User Research | Digital Strategy | Service Design | Prototyping
Client: Barnardo’s
Deliverable: Design principles, content strategy

Aims and Objectives

The digital team at Barnardo’s has been working on a new design system to ensure design and accessibility consistency across the range of digital products it produces. Traditionally, most of the products Barnardo’s releases were aimed at adults and very little was made with children and young people in mind. 

To address this and make the guidance in the design system applicable to a broader audience, we embarked on a research project to understand young people's digital and content design needs.

Outcomes

At the end of the session, the outputs and notes were collated and analysed. These insights were fed into the design system and helped inform several projects, general content strategy, and design principles.

Photograph of young person in a. workshop

Approach

Past experiences with designing for children and young people have taught me that traditional approaches to validating design decisions and hypotheses aren’t suited to that audience. There were also challenges with getting younger Barnardo’s service users to come to us or attend a session in a lab.

Rather than present young people with a series of prototypes to validate, I decided that the best way to achieve this was through co-design workshops with young people aged 11-16. The idea was that we would run the workshops at several venues nationwide during school holidays, and the young people would be recruited from local Barnardo’s services. 

The workshops I designed were facilitated mini design sprints, and the young people involved would be presented with design challenges in small groups of no more than 5. A researcher would facilitate each group with a key worker present. 

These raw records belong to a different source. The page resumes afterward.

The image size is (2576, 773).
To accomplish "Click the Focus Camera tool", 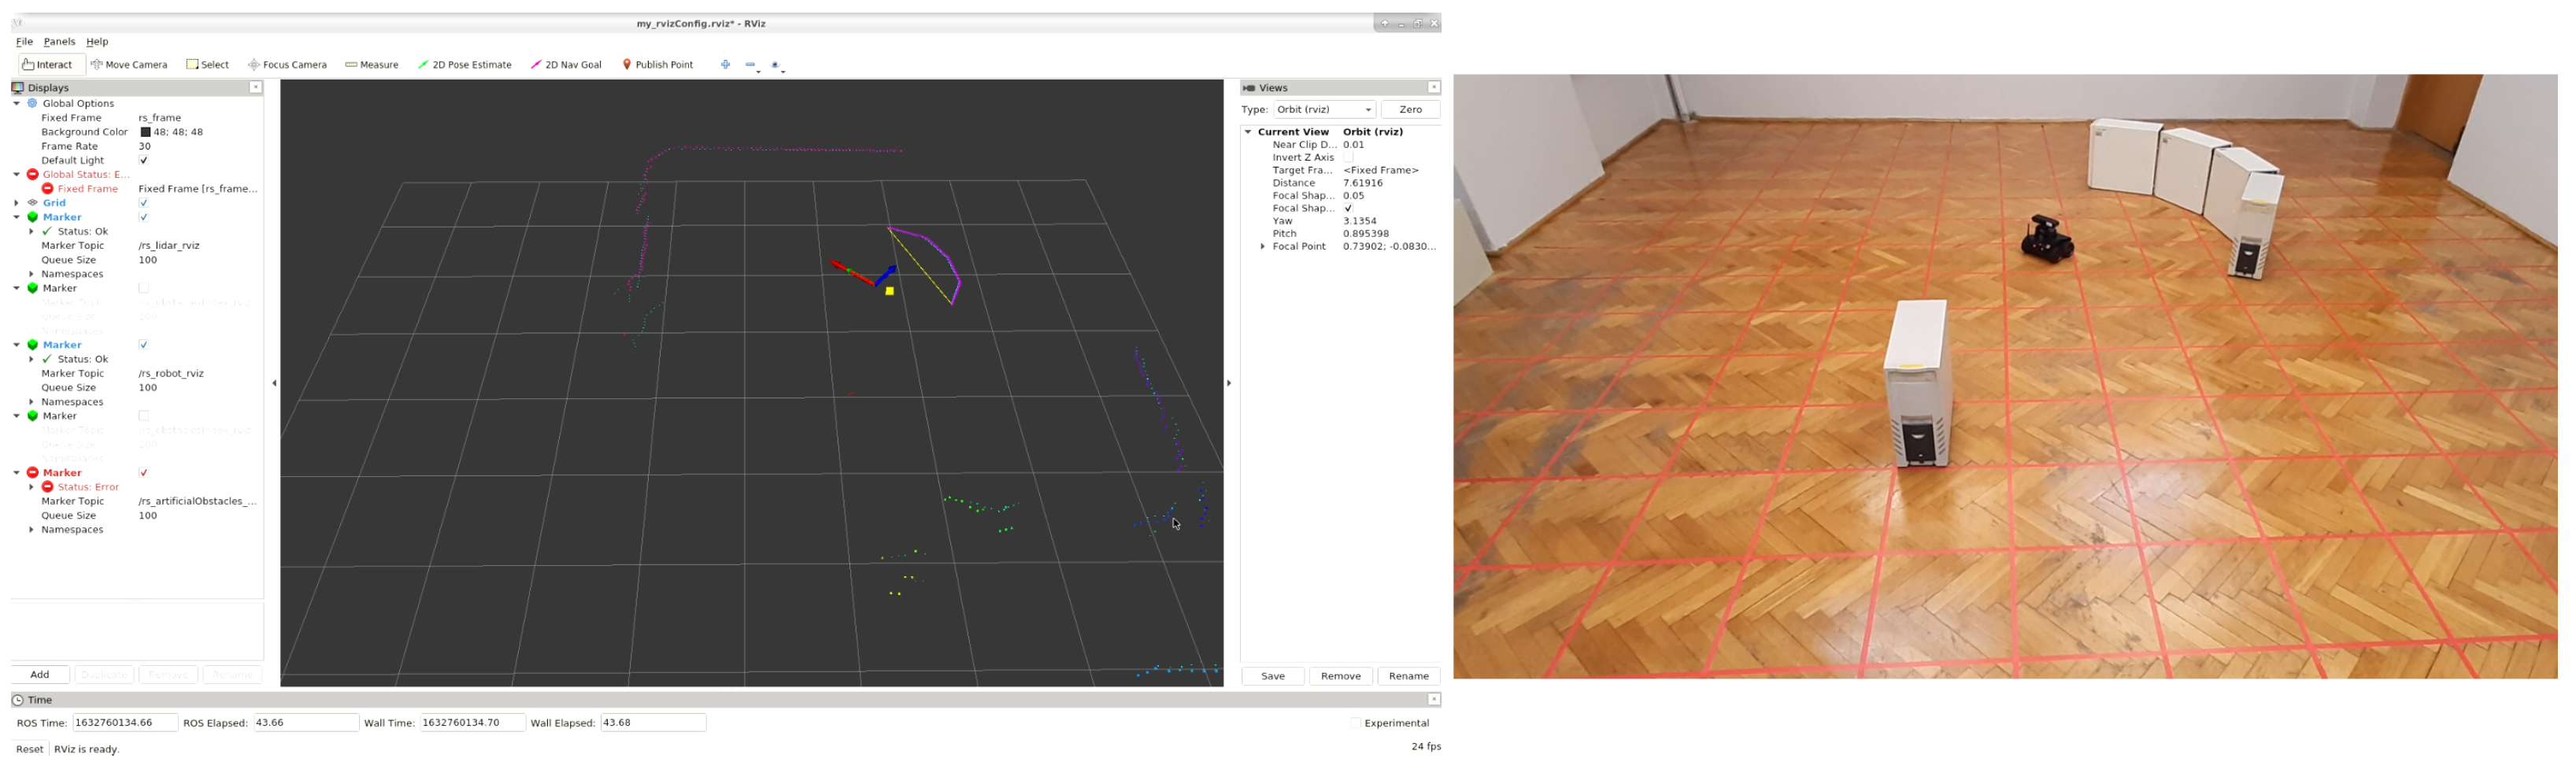I will pos(287,65).
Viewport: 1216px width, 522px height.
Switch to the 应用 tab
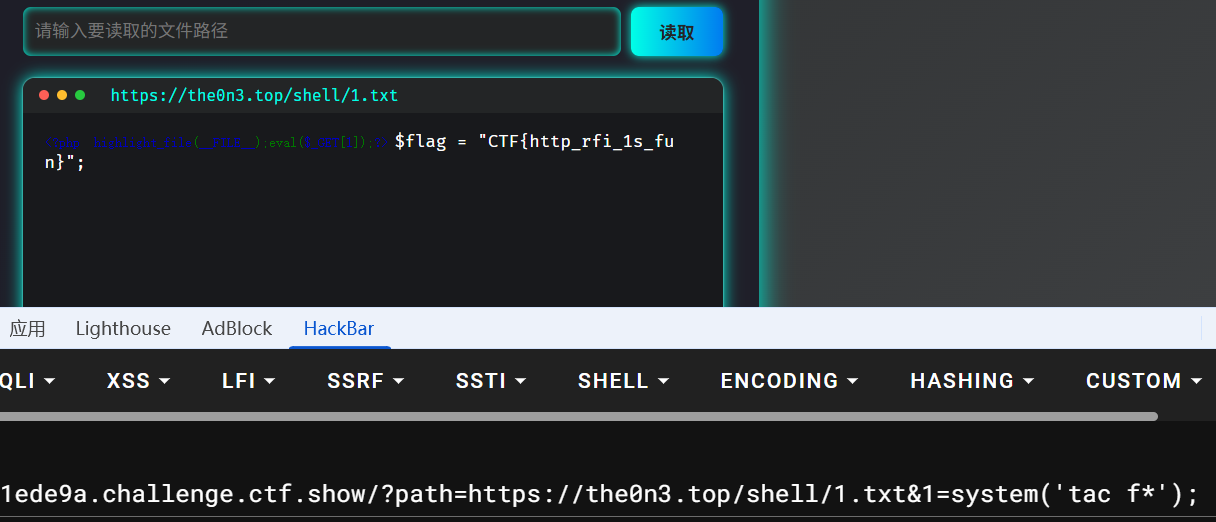(x=28, y=329)
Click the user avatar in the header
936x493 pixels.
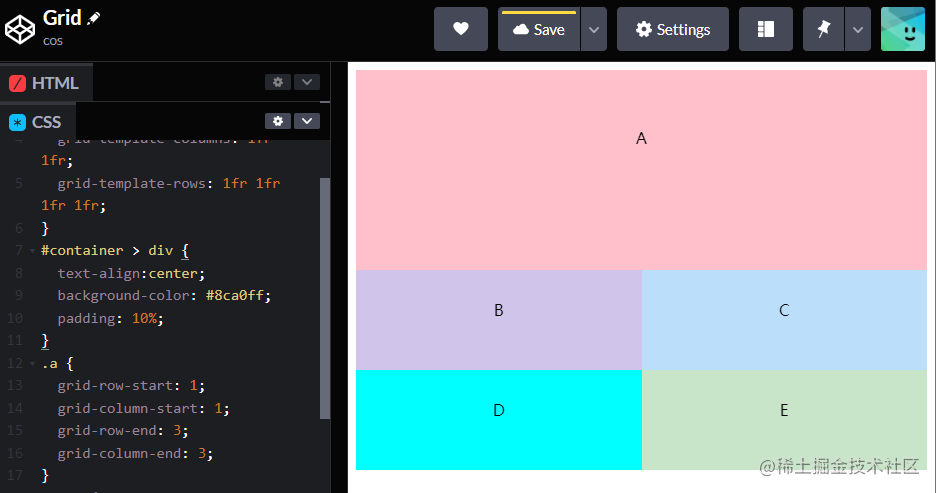(x=902, y=29)
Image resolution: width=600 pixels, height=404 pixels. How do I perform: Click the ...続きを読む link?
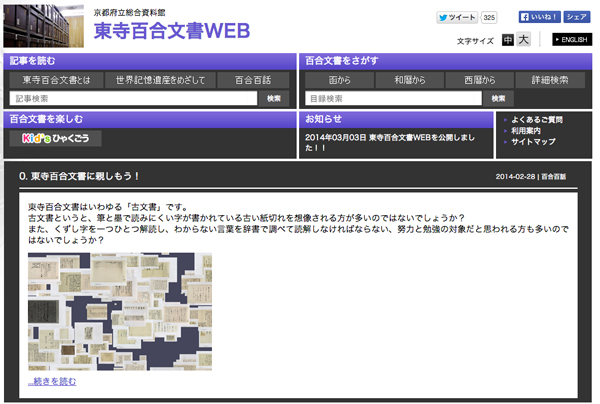52,381
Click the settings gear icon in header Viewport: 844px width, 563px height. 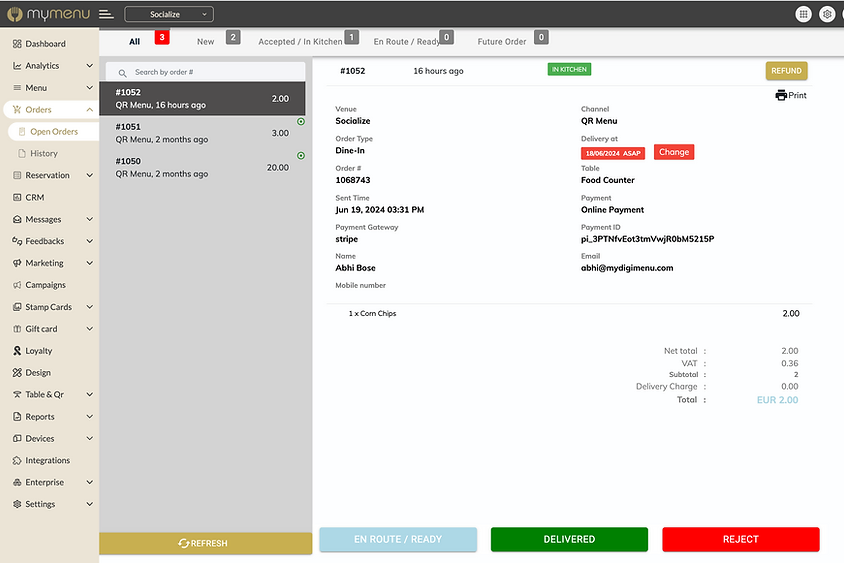[x=827, y=14]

The challenges were framed around themes like trust, online communication, and privacy; within each theme, we had many hypotheses we wanted to validate. The researcher used the session to informally question the young people about their design ideas, reasoning and other topics related to the challenge and our hypothesis. The sessions were designed to be fun, and In return, the young people gained an insight into what it was like to create a website and had the opportunity to ask the researchers and designers about their jobs.